• Data to process
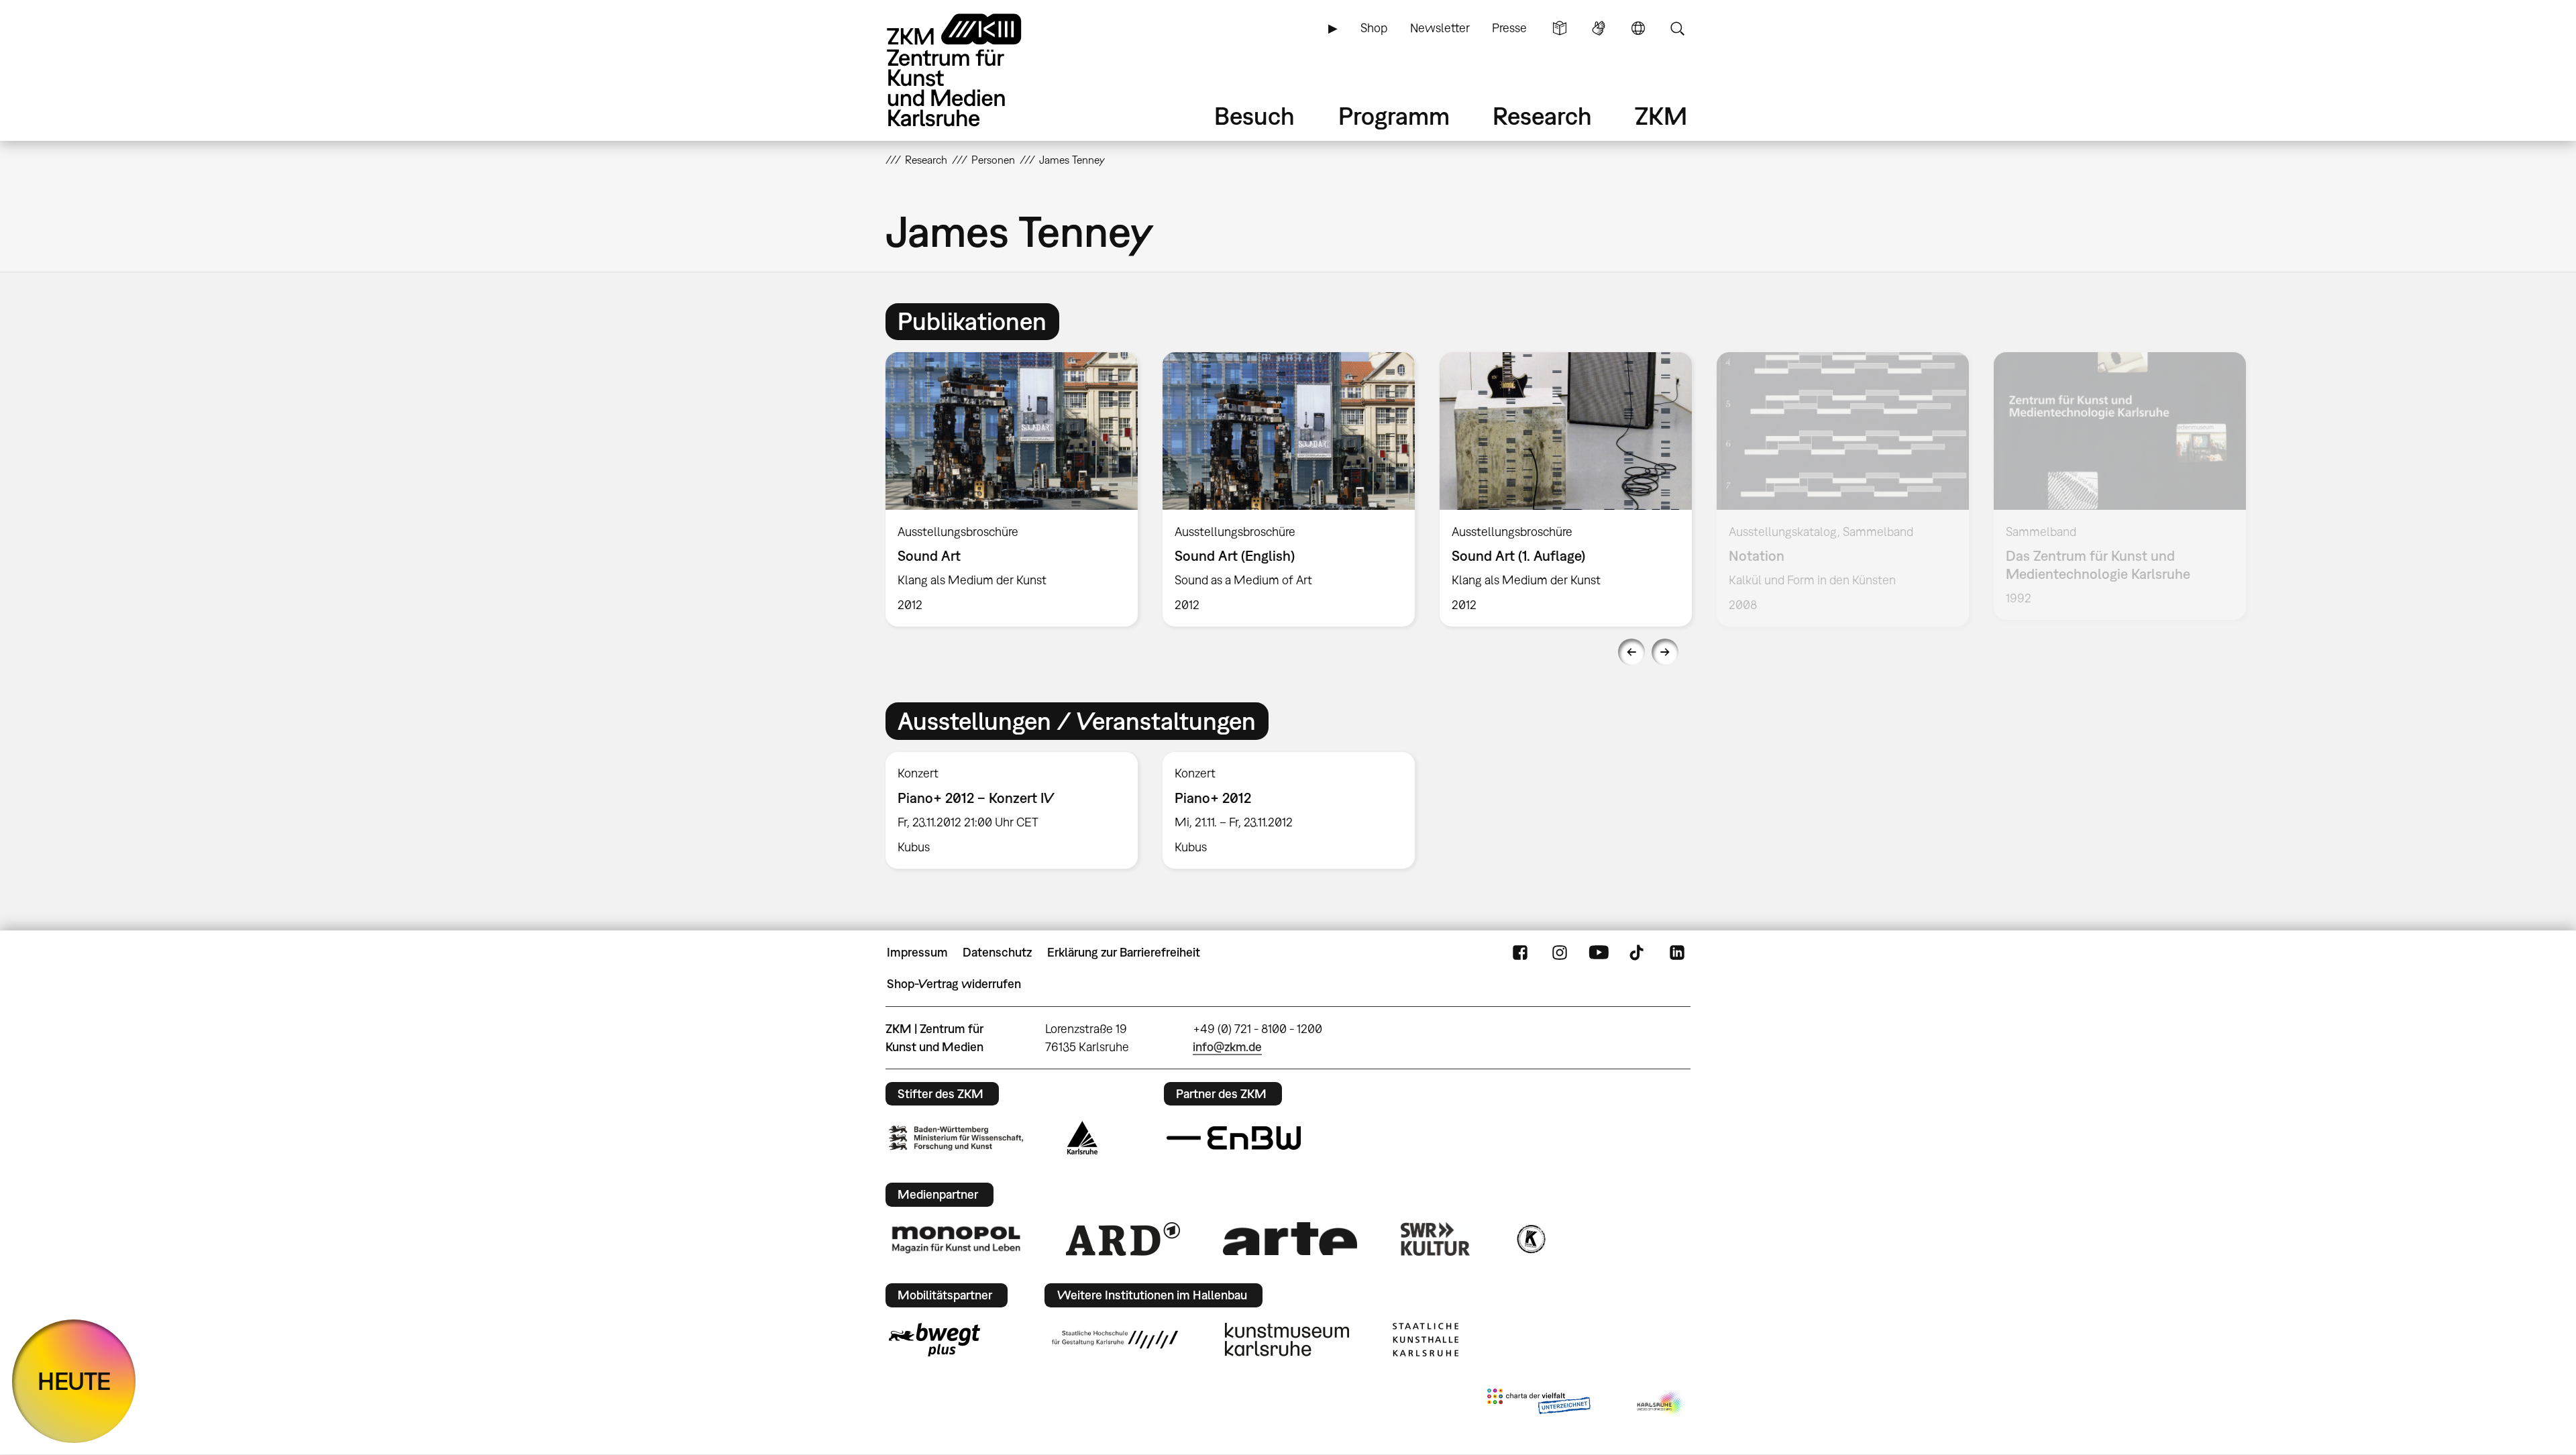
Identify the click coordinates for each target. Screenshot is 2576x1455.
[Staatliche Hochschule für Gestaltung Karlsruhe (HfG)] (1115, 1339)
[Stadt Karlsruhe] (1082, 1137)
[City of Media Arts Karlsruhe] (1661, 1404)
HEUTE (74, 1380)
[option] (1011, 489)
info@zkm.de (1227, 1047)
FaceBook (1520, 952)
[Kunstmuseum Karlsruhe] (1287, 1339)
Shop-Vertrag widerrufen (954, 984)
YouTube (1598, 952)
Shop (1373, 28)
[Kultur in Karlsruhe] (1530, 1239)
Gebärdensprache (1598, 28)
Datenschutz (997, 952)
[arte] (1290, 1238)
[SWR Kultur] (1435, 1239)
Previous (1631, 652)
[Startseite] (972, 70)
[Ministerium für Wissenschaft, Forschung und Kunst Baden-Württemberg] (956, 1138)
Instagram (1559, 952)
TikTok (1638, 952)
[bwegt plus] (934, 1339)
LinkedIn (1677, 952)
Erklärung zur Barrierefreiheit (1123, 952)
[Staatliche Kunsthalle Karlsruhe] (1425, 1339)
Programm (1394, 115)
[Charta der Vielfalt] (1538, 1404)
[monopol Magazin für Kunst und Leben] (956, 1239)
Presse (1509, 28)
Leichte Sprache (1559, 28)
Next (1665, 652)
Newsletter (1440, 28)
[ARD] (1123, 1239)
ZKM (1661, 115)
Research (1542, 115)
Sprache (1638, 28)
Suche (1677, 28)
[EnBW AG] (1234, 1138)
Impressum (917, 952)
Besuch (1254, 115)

• Task to carry out
Begin at the line that has "[Ministerium für Wissenschaft, Forschung" in the entries above; stop after the line that has "Research (1542, 115)". Transcribe exactly those lines and no others.

• Your response
[Ministerium für Wissenschaft, Forschung und Kunst Baden-Württemberg] (956, 1138)
Instagram (1559, 952)
TikTok (1638, 952)
[bwegt plus] (934, 1339)
LinkedIn (1677, 952)
Erklärung zur Barrierefreiheit (1123, 952)
[Staatliche Kunsthalle Karlsruhe] (1425, 1339)
Programm (1394, 115)
[Charta der Vielfalt] (1538, 1404)
[monopol Magazin für Kunst und Leben] (956, 1239)
Presse (1509, 28)
Leichte Sprache (1559, 28)
Next (1665, 652)
Newsletter (1440, 28)
[ARD] (1123, 1239)
ZKM (1661, 115)
Research (1542, 115)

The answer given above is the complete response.